Mavi kazağının üzerinde , karnının sol kısmından taşmış oldukça fazla kan. Kan o kadar fazlaydı ki , kazağından pantolonuna doğru yol almıştı. Gözlerim bu manzara karşısında kocaman olurken ayağa kalkıp yanına doğru gittim. "Ne oldu sana? Bu ne hal?" Bu kan birikintisine karşın gayet iyi bir şekilde yürüyen Arda'dan ne cevap alacağımı kestiremiyordum.

"Doktora gidelim , yarana baksınlar." Panik olmuş haldeydim. İyi görünmesi umrumda değildi , kanlar içindeydi. Onu kolundan tutup destek olarak , kapıdan çıkıp doktora gitmekti niyetim.
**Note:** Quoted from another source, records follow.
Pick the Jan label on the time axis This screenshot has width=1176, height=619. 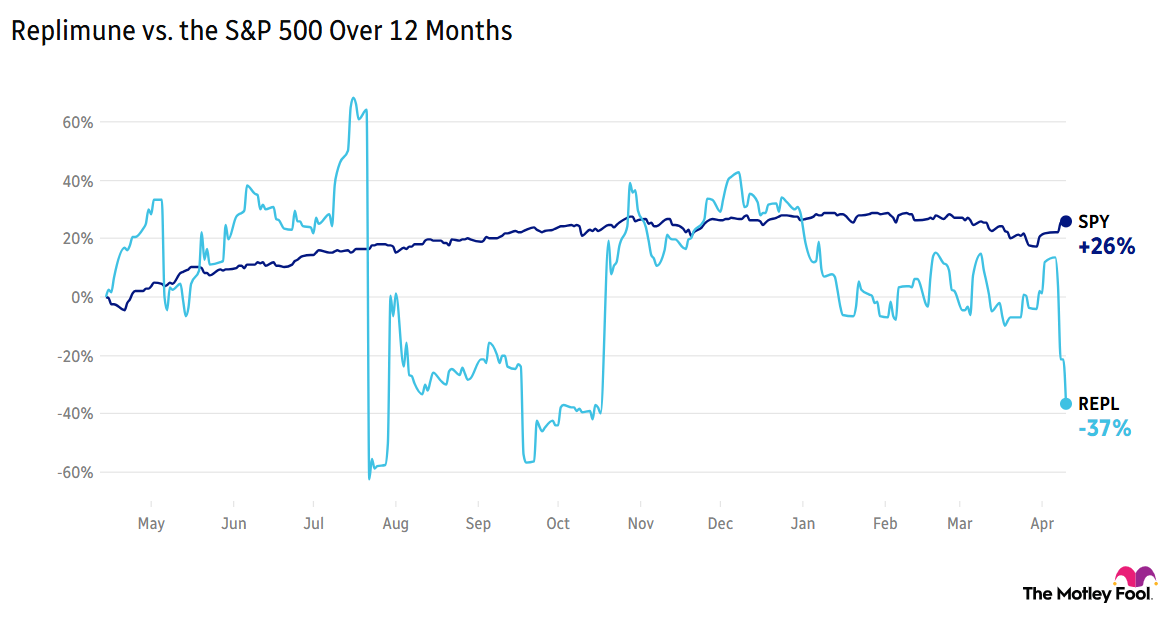click(802, 523)
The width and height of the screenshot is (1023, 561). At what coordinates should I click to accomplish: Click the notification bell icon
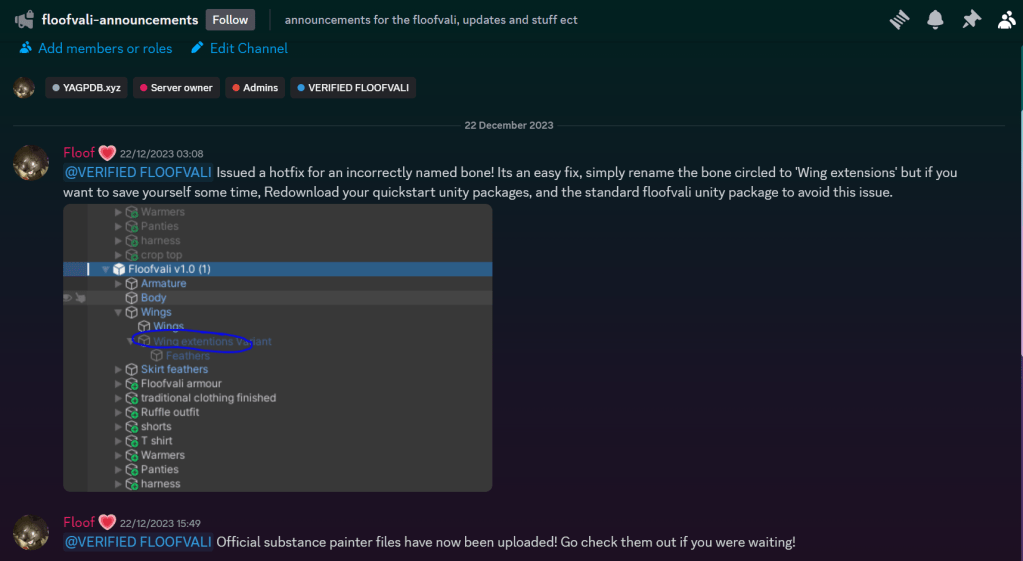tap(935, 20)
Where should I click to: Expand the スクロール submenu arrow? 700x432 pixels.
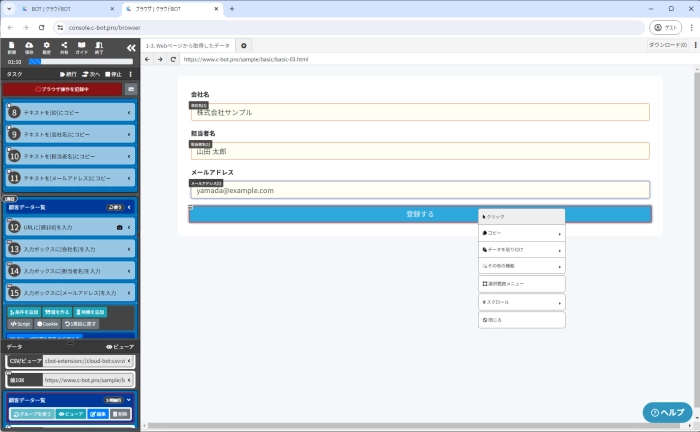(x=559, y=301)
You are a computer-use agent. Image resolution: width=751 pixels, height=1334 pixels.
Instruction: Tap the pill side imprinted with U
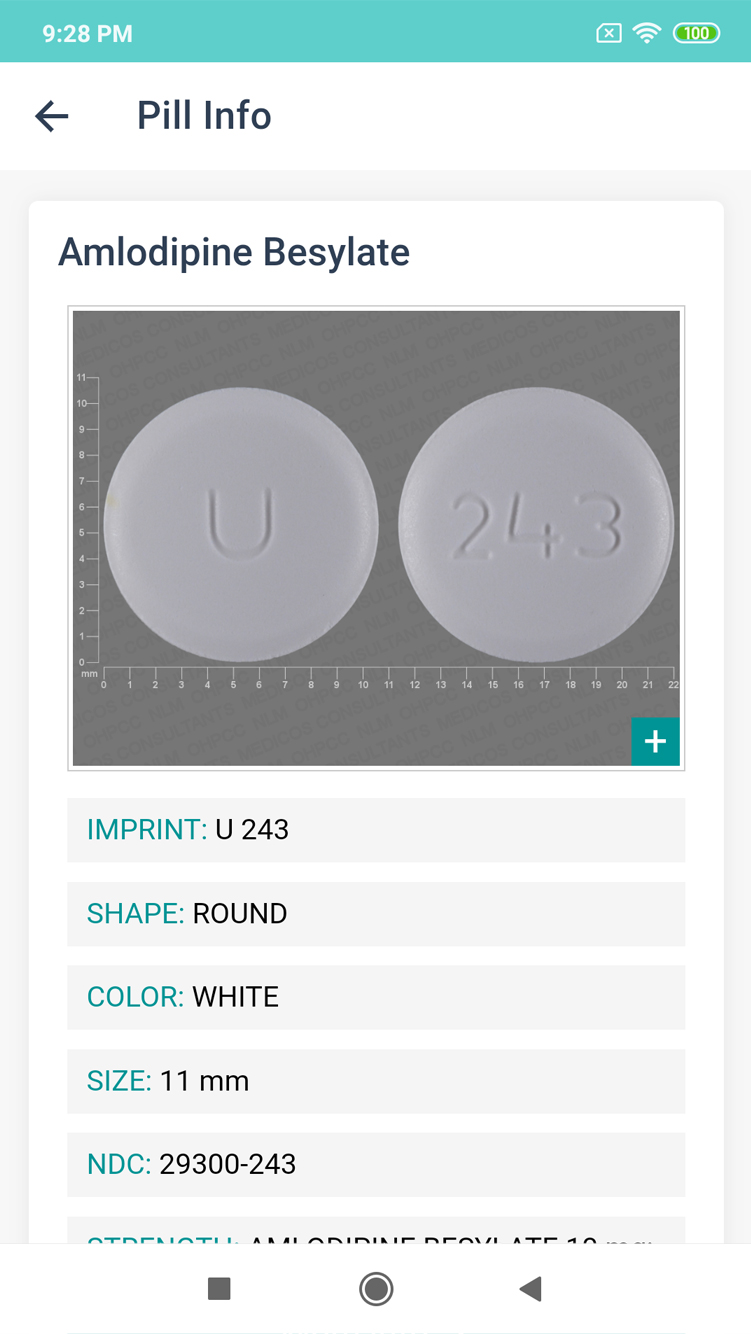(241, 525)
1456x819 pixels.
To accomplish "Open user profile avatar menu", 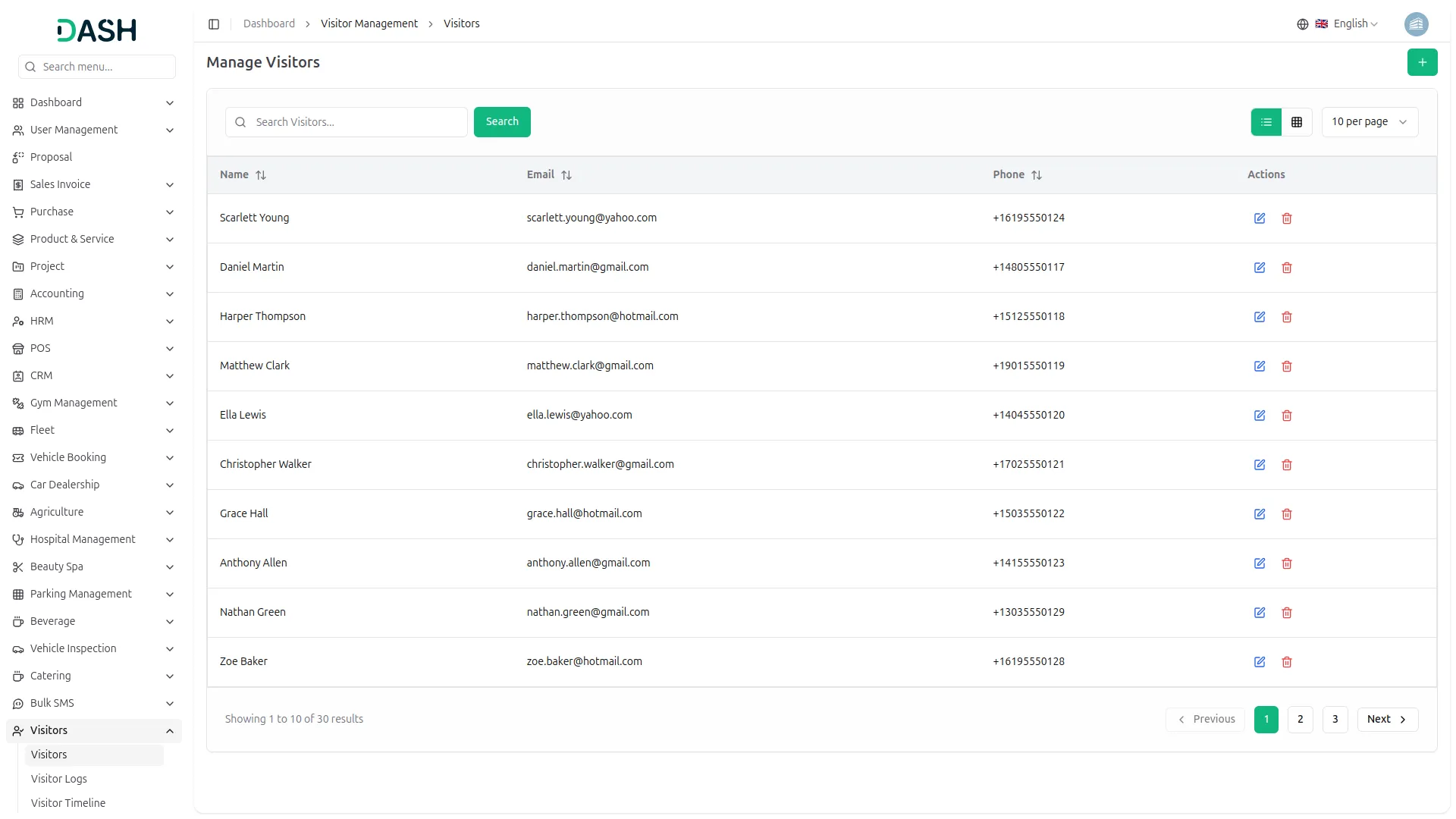I will pos(1416,24).
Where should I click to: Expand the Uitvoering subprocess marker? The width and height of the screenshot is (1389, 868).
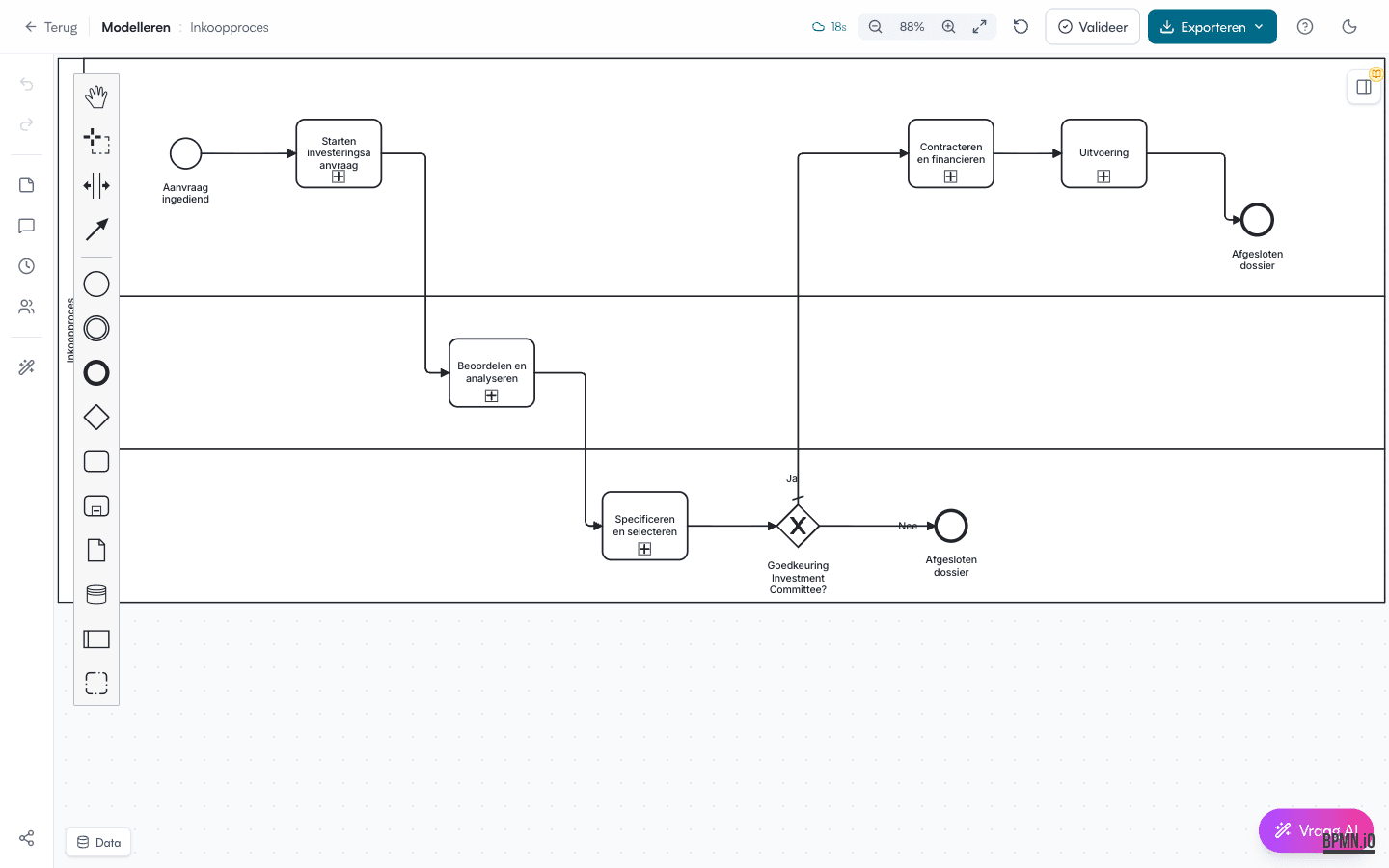click(1103, 176)
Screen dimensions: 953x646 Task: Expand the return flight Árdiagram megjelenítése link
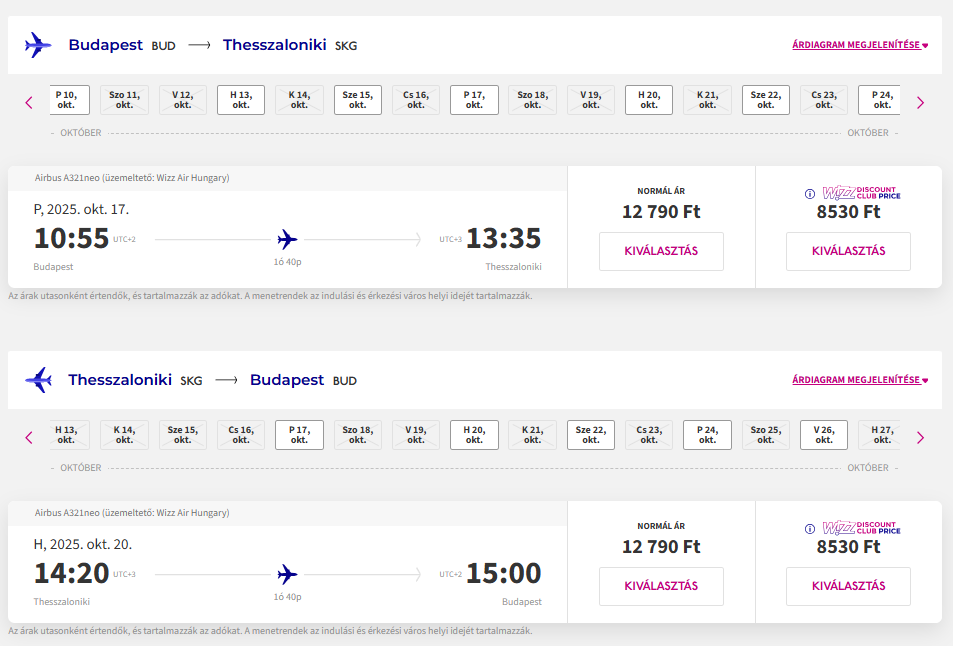[860, 380]
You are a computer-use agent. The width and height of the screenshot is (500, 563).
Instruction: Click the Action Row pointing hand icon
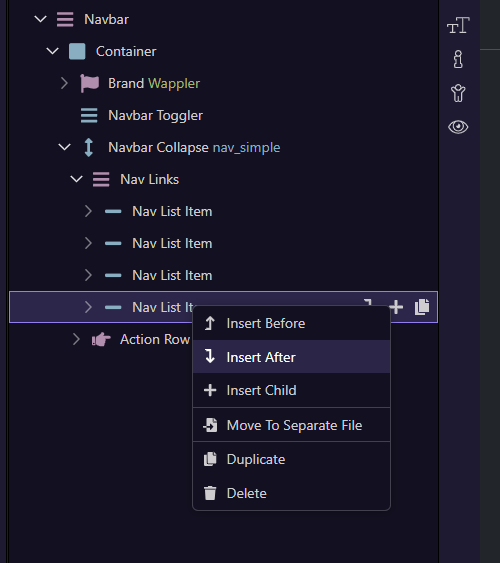click(x=101, y=339)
Arda ise bu hamlemi aynı şekilde kolumu tutarak durdurdu. "Ben iyiyim , bir şeyim yok." Beni sakinleştirmek isteyerek söylediği bu cümle bir işe yaramıyordu. Kanlar içinde bir halde iyi olduğunu söylemesi soru işaretlerimi çoğaltıyordu. Kaşlarım çatık bir şekilde ona bakarken , elimi kanla kaplı kazağına götürüp sıyırdım. Hızlı bir şekilde açtığım kazağının altındaki tenini görünce ise duraksadım. Kocaman bir yara görmeyi beklediğim yerdeki tek şey ince bir çizikti. Sadece bir çizik. Kesinlikle bu kadar kanın kaynağı olamayacak bir çizikti.

Kazağını geri indirdim. "Kimin kanı bu?" , "Benim." Artık iyice dehşete düşmüş bir haldeyken , başka bir yerinden mi yaralandı diye onu incelemeye almıştım adeta.

"Anlatacağım. Bir sakin ol önce." Kendisinin halini görmüş müydü?

Koltuğa doğru ilerleyip kendini koltuğa bıraktığında ben de karşısına oturdum. Yerimde gergin bir şekilde durmuş , onun başına ne geldiğini dinlemek için bekliyordum. O gelmeden önceki düşüncelerim tamamen yok olmuştu. Şimdilik.

"Birini daha bulduk." Ona halen daha anlamayarak bakıyordum.

"Soykan'ı buldum bugün. Onu sorduğum kişilerden biri beni bir kafeye yönlendirdi. Orada bir adama sordum , tanıyormuş. Aradı Soykan'ı. Olanlardan sonra o adamın da tekin biri olmadığını tahmin edebiliyorum." Bir anlık duraksadı. Karşısında sabırsızca durduğum için duraksamasına karşı sinirle baktığımı gördüğü anda ise kaldığı yerden devam etti.

"Soykan geldi. Hera hakkında o merak ettiğimiz soruyu sordum. Cevabı zaten bildiğimi söyleyip defolup gitti. Saçma sapan bir andı , kısacık sürdü konuşma zaten. Takip ettiğimde kapısı açık demir bir kapı gördüm. Depo gibi bir yerdi. Orada olabileceklerini düşündüm."

Ona inanamayarak baktım bir kez daha. "Tuzak olabileceği belliyken içeri mi girdin?"

"Daha önce senin dediğin gibi , Hera şu an sessiz. Neler olduğunu öğrenmemiz gerekiyor. Tuzak olma ihtimali olsa da girdim içeri. Sen de böyle yapardın." Bu bana attığı haklı bir laftı. Daha dün gece o cadının peşine düşmek isteyen bendim. O ise tehlikeli olduğu için bunu istememişti. Bir sonraki akşam ise kendini tehlikeye atan oydu.